### What to work on
Which lines of the data below contain "details"? Please show them all.

──────── Dataset

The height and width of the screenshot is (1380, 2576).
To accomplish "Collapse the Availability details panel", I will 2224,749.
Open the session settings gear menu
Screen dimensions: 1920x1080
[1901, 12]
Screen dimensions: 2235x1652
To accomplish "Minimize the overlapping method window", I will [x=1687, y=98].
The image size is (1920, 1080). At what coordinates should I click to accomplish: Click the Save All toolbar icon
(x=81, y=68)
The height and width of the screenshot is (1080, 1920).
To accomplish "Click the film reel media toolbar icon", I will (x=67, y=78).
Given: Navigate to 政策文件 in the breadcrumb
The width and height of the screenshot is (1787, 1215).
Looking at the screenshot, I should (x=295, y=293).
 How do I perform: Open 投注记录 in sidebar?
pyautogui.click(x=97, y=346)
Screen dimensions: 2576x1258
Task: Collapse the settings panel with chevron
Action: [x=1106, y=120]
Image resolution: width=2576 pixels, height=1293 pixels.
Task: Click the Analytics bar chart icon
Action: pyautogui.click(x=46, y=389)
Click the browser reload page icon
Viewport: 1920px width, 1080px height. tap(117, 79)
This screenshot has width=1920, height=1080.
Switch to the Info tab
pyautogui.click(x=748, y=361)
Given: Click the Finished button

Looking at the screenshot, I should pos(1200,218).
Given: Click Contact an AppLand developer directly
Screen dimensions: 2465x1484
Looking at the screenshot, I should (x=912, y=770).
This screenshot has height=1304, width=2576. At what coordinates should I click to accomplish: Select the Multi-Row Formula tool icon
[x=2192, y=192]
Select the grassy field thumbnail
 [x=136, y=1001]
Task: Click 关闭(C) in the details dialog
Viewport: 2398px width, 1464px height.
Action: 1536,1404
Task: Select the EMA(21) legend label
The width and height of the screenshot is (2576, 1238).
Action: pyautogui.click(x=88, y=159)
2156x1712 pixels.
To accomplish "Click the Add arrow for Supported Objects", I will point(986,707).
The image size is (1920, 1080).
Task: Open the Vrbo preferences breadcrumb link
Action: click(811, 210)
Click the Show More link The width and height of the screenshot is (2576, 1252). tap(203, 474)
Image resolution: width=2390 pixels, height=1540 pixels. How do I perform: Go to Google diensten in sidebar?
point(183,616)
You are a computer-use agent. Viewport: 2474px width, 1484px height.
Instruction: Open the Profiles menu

────────────────

### Solution to the exercise
To accomplish "Collapse the Availability details panel", I will 2224,749.
Task: Click 关闭(C) in the details dialog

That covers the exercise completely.